### SELECTED PASSAGE
━━━

Austin's research focused on radio propagation and static, and more specifically the influence of temperature, humidity, magnetic storms, and sunspots on long-range radio transmissions.

Under his direction, the Navy conducted long-distance wireless measurements in 1909 and 1910 between the USS Birmingham and USS Salem, as they steamed south into the Atlantic, and Fessenden's station at Brant Rock, Massachusetts. The Birmingham was eventually 1200 miles from Brant Rock, while the Salem reached a distance of 450 mile. Austin measured received impulses from the ships on the 3,750- and 1,000-meter wavelengths to determine the relationships between transmitting and received currents, antenna heights, wavelength, and distance. These measurements led Austin and collaborator Dr. Louis Cohen to develop the empirical Austin-Cohen formula for predicting radio signal strength at long distances.

Austin joined the Institute for Radio Engineers (now IEEE) in 1913, in 1914 served as its third president, and in 1927 received its Medal of Honor "for his pioneer work in the quantitative measurement and correlation of factors involved in radio wave transmission." He also served as a U.S. representative at numerous international radio conferences. Austin died on June 27, 1932, in Washington, D.C.

== Personal life ==
Louis Winslow Austin was born 30 October 1867 at Orwell, Addison Co., Vermont, US. He was the only child of Lewis Augustine Austin and Mary Louise Austin née Taft. As a child, he lived with his parents at Manchester, Bennington Co., Vermont, US 1868–1872 and Meriden, Sullivan Co., New Hampshire, US 1872–1880. He lived at Middleburg, Vermont from 1880 to 1889. Strassburg, Germany (now France) 1889–1893. Madison, Wisconsin, 1893–1901, where he concluded as assistant professor of physics at the University of Wisconsin. He married Laura Osborne (born 10 August 1875, McGregor, Clayton County, Iowa) on 16 August 1898 at La Crosse, La Crosse County, Wisconsin.

Laura Alma Austin née Osborne was born 10 August 1875 at McGregor, Clayton Co., Iowa. She was the second of three children to Willis Leroy Osborne and Julia Livia Osborne née Colman. She lived with her parents at McGregor, Iowa 1875–1877 and La Crosse, Wisconsin 1877–1898 until her marriage. She was a student at the University of Wisconsin, graduating in the class of 1897 with a degree of Arts Bachelor. She was a member of Kappa Alpha Theta fraternity. Laura remained actively involved with her alma mater throughout her life. She was a life member of the Alumni Association of the University of Wisconsin and served several roles within the organisation. She frequently accompanied her husband in his travels (England, 1912; Panama, 1915; Puerto Rico, 1920; Europe, 1921; Europe, 1922; Japan, 1927). There were no children to the marriage.

━━━

### TO BE DONE
a) Retype everything in the passage on Louis Austin from "Austin joined the" down to "in Washington, D.C.".
b) Write the next part of the passage on Louis Austin, starting after its last sentence.
The listing has nothing to do with the passage on Louis Austin.

### DATA SECTION
━━━

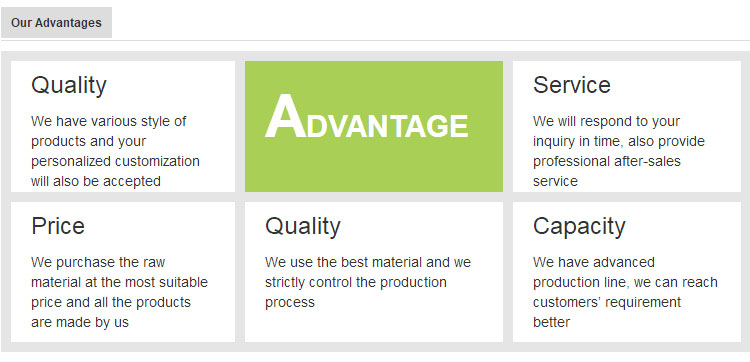
Task: Click the text about personalized customization
Action: [115, 151]
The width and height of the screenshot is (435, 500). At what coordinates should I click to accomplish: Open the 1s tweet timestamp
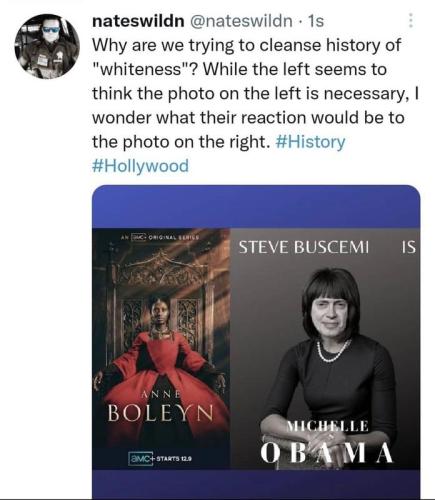(316, 21)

━━━

### TASK RESPONSES
a)
Austin joined the Institute for Radio Engineers (now IEEE) in 1913, in 1914 served as its third president, and in 1927 received its Medal of Honor "for his pioneer work in the quantitative measurement and correlation of factors involved in radio wave transmission." He also served as a U.S. representative at numerous international radio conferences. Austin died on June 27, 1932, in Washington, D.C.

b)
== Career ==
Austin commenced his studies at Middlebury College (which was close to his birthplace in Orwell), circa 1887 and graduated as Bachelor of Arts in 1889. He travelled to Strassburg, Germany (now France) to study at the University of Strassburg. From 1890 to 1891, Austin served one year as fellow in physics at Clark University in Massachusetts, then returned to Strassburg to complete his doctoral studies. In 1893, he was awarded a doctorate of philosophy in physical science at the University of Strassburg.

=== University of Wisconsin, Madison, Dane Co., Wisconsin, US: 1893–1897 ===

Austin commenced with the University of Wisconsin (now University of Wisconsin-Madison) as an instructor in physics in 1893, soon after the award of his Ph.D. In 1895 he was promoted to the position of assistant professor of physics. At the time, the president of the university was Charles Kendall Adams and the vice president was John Barber Parkinson. Physics then came within the College of Letters and Science under Dean Edward Asahel Birge. Other faculty members in the field of physics at the time were Benjamin Warner Snow (professor of physics), John Eugene Davies (professor of electricity and magnetism and mathematical physics), Charles Burton Thwing (instructor in physics) and Ervin Sidney Ferry (instructor in physics, taking over the position vacated by Austin in 1895).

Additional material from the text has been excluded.